How do I disable coredumps on F12?

Ed Greshko Ed.Greshko at greshko.com
Thu Dec 10 03:02:06 UTC 2009


Andre Costa wrote:
> Hi Ed,
>
> On Wed, Dec 9, 2009 at 01:57, Ed Greshko <Ed.Greshko at greshko.com
> <mailto:Ed.Greshko at greshko.com>> wrote:
>
>     Andre Costa wrote:
>     > Hi Rick, thks for the reply. Comments below:
>     >
>     > On Tue, Dec 8, 2009 at 23:12, Rick Stevens <ricks at nerd.com
>     <mailto:ricks at nerd.com>
>     > <mailto:ricks at nerd.com <mailto:ricks at nerd.com>>> wrote:
>     >
>     >     On 12/08/2009 03:44 PM, Andre Costa wrote:
>     >
>     >         Hi,
>     >
>     >         apps crashes are generating coredumps on /var/cache/abrt/* ;
>     >         since I
>     >         won't debug them myself and won't send them anywhere because
>     >         they're too
>     >         big, I would like to turn them off.

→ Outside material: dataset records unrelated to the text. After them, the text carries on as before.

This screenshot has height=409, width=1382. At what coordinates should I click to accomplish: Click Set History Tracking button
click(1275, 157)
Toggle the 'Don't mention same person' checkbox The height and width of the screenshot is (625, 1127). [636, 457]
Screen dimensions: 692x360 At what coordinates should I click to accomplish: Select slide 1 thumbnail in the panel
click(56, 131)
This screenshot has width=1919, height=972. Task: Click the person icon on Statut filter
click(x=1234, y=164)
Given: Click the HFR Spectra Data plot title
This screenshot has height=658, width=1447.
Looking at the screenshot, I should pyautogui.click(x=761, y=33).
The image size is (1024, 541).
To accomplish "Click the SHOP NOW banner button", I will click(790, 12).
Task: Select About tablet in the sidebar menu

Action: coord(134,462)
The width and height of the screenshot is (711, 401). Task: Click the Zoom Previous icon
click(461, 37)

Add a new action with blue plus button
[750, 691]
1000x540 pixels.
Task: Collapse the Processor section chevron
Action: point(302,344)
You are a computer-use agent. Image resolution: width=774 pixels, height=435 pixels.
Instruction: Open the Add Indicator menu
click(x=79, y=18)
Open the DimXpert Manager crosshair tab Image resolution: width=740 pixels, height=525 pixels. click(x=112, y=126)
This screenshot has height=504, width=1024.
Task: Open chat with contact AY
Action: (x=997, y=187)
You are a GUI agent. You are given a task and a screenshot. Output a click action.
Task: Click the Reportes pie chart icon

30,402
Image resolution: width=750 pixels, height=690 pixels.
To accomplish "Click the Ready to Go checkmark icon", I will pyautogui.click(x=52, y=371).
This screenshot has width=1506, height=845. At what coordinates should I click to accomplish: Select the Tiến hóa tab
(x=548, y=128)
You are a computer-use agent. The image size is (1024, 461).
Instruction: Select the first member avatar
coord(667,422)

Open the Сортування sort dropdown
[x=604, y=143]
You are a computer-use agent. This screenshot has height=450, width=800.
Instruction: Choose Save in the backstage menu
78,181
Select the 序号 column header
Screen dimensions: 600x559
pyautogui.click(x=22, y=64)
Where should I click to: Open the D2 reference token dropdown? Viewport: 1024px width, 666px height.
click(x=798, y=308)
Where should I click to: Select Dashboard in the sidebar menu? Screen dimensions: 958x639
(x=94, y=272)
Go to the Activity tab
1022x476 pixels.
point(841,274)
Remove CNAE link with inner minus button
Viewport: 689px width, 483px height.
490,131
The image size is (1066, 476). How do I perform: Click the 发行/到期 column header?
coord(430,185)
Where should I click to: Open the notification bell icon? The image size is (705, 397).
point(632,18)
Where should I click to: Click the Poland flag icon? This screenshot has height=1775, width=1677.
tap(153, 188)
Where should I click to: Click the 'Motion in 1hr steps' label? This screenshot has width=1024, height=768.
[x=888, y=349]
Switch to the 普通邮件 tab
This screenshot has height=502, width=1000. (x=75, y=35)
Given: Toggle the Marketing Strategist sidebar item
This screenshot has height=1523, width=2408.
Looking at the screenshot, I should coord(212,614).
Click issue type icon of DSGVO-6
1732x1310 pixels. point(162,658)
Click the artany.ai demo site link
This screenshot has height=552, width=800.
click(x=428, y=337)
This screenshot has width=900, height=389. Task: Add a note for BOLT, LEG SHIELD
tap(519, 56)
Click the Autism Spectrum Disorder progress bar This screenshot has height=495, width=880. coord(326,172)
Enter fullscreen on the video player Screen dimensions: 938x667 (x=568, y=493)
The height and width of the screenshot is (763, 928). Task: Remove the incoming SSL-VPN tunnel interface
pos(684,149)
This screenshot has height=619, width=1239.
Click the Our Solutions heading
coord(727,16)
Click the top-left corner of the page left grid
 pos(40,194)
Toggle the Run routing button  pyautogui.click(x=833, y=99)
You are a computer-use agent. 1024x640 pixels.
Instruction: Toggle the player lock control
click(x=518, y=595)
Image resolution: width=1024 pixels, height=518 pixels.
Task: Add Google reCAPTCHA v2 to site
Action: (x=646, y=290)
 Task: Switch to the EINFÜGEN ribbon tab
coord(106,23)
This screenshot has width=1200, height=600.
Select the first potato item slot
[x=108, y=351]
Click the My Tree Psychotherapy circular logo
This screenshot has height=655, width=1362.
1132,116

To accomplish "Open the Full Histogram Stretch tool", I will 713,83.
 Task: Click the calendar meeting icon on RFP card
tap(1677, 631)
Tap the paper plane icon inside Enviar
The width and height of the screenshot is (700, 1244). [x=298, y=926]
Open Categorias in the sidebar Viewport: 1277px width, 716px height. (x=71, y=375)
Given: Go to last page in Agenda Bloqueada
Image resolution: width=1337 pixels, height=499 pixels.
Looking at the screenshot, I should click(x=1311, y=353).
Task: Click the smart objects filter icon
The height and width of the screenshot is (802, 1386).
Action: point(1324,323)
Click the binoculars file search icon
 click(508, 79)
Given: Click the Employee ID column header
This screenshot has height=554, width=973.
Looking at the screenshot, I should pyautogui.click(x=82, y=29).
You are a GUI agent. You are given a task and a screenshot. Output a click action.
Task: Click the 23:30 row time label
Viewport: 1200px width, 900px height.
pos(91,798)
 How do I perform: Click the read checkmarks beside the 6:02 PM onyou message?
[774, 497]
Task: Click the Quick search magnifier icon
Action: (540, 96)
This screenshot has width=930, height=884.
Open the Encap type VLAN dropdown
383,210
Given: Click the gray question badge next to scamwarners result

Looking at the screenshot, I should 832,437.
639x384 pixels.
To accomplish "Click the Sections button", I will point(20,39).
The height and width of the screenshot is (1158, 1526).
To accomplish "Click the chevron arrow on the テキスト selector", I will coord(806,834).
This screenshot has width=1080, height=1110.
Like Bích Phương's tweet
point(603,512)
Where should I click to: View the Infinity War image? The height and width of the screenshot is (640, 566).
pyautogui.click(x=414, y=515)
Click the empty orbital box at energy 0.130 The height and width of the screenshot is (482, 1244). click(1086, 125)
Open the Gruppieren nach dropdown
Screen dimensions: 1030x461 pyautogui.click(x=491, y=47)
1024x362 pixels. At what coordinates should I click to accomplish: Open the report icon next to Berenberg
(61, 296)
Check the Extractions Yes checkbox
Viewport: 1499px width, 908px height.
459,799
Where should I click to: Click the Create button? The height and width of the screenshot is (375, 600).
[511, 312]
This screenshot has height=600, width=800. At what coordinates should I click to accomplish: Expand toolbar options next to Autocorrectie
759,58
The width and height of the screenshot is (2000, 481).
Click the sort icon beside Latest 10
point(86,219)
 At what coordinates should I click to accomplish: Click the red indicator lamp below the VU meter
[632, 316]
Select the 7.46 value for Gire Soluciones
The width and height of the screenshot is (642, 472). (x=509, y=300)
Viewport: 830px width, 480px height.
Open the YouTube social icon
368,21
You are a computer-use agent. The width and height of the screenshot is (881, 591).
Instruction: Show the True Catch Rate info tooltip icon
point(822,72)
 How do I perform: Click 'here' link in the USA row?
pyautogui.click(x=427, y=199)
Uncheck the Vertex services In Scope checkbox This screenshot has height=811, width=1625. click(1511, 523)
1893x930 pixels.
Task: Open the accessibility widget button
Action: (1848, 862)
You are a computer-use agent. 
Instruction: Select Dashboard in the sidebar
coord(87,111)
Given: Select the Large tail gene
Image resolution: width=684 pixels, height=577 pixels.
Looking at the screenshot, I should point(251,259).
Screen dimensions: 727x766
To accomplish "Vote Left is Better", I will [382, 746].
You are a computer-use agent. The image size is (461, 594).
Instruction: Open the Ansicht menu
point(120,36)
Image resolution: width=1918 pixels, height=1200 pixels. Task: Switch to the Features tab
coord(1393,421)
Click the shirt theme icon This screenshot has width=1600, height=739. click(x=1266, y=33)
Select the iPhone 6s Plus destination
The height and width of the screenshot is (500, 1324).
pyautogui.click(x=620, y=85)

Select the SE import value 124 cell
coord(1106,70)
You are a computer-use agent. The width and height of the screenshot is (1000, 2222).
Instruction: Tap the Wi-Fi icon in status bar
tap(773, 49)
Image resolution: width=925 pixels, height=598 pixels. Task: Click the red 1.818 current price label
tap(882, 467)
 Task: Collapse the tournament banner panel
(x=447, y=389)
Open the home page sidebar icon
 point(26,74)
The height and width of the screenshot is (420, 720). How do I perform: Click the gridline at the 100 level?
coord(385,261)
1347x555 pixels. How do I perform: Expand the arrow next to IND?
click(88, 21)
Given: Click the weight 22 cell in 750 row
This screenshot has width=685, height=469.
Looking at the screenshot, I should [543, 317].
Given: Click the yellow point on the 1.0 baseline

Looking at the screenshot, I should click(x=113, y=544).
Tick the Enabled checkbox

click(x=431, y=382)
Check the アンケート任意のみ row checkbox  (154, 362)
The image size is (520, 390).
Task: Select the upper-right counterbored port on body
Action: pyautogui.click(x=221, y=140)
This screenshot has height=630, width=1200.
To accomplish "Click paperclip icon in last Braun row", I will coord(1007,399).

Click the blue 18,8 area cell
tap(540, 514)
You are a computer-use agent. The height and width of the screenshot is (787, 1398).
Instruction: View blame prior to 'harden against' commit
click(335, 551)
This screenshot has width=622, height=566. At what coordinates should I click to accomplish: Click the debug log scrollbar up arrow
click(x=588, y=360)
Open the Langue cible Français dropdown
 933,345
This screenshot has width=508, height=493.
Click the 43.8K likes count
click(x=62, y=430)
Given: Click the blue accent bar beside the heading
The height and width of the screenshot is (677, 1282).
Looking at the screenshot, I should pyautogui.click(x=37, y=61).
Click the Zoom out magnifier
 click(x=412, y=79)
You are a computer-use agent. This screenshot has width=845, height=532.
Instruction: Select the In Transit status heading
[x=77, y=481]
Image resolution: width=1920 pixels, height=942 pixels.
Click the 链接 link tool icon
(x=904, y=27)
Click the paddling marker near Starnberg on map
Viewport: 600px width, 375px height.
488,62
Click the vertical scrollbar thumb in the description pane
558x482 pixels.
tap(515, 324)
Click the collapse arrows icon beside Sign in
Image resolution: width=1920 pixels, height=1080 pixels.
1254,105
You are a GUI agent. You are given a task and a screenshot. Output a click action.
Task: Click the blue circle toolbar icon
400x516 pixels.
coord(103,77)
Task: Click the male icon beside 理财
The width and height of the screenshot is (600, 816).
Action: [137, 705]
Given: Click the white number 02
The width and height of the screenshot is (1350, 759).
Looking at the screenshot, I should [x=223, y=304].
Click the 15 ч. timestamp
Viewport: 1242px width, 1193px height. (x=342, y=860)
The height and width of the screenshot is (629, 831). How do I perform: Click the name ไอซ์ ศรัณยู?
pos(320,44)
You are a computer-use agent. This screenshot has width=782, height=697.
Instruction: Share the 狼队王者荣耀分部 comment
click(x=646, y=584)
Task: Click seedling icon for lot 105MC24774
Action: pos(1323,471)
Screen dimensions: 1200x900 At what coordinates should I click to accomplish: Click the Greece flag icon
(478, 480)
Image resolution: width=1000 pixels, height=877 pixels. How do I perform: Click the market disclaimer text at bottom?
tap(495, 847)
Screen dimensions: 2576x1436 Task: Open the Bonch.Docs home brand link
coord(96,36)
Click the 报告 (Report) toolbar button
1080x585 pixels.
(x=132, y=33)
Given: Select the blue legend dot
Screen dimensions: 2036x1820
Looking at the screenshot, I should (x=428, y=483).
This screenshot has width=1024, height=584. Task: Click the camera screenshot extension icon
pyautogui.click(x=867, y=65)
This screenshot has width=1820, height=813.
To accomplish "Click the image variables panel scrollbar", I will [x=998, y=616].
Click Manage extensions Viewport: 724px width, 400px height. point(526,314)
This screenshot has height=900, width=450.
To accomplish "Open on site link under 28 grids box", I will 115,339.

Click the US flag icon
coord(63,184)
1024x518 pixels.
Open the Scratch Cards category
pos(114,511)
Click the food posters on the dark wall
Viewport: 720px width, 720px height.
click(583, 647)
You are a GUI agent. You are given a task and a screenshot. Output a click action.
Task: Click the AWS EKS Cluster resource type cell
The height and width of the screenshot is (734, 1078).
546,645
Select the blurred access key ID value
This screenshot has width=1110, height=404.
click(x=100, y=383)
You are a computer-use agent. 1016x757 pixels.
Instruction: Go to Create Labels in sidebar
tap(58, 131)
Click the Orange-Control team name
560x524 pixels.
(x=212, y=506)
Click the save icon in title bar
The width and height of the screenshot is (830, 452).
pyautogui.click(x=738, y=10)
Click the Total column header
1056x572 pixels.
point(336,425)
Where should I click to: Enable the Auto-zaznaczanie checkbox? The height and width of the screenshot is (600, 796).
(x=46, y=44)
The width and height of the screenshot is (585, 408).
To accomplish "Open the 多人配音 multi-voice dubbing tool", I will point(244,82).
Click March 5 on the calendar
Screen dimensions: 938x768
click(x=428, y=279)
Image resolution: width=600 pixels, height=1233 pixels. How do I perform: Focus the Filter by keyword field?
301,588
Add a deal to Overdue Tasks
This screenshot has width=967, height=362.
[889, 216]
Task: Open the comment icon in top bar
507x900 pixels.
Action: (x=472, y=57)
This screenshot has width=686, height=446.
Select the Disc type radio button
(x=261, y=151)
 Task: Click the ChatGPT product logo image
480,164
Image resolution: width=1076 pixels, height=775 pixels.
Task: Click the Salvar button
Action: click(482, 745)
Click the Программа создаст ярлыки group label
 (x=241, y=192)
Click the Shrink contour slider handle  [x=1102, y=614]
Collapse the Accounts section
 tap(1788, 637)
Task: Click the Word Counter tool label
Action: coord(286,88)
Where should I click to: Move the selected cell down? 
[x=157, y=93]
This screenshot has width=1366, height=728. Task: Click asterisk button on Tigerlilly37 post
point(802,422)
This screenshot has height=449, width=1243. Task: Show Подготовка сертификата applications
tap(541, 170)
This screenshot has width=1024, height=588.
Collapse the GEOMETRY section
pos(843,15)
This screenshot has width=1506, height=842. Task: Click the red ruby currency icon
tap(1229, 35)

I tried uncommenting
>     >
>     >         #*               soft    core            0
>     >
>     >         on /etc/security/limits.conf but it did not work, coredumps
>     >         were still
>     >         being generated.
>     >
>     >
>     >     I believe you need to reboot for that to take effect.
>     >
>     >
>     > I did that, to no avail :-(
>     >
>     >
>     >         Then I tried to set
>     >
>     >         MaxCrashReportsSize = 0
>     >
>     >         directly on /etc/abrt/abrt.conf, restarted abrtd but it
>     didn't
>     >         work
>     >         either (oddly enough abrt-gui doesn't allow changing this
>     >         setting, "ok"
>     >         button is disabled -- not even if I run it as root).
>     >
>     >         So, as a last resource I created a script on /etc/cron.daily
>     >         to get rid
>     >         of the coredumps, but I'd rather not create them in the
>     first
>     >         place.
>     >
>     >         Anyone could give a hand?
>     >
>     >
>     >     Well, you should also, as root:
>     >
>     >            echo 'fs.suid_dumpable = 0' >> /etc/sysctl.conf
>     >            sysctl -p
>     >
>     >     That prevents suid programs from creating core files.  You
>     should
>     >     also make sure that there is a line to the effect:
>     >
>     >            ulimit -S -c 0 >/dev/null 2>&1
>     >
>     >     is in /etc/profile so that all users have a core file dump
>     limit size
>     >     of 0 bytes.
>     >
>     >
>     > Cool, nice tips, will implement them and see if they finally free me
>     > from these damned coredumps =/ (IMHO there should be an easier
>     way of
>     > doing that, considering this is a "new" feature shipped with F12)
>     >
>     Have you tried simply turning off the abrtd service?
>
>
> That's definitely an option, and it already crossed my mind, but the
> thing is that I'd really like to contribute with bug reports. My
> problem is not abrt per se, I actually like the idea, but I just can't
> understand why it is not easy to turn off coredumps generation since
> they're useless -- the smallest one I've got was 15M, which AFAIK
> would never be accepted as a bugzilla attachment (and it can get
> worse: Firefox keeps generating 350-450M coredumps when it crashes...).
>
> So, ideally I would keep abrt around, and just turn off coredumps
> generation. But, if worse comes to worst, I will end up disabling it
> completely -- which I think will be a step back, but...
Ahhh....that doesn't make much sense., IHMO.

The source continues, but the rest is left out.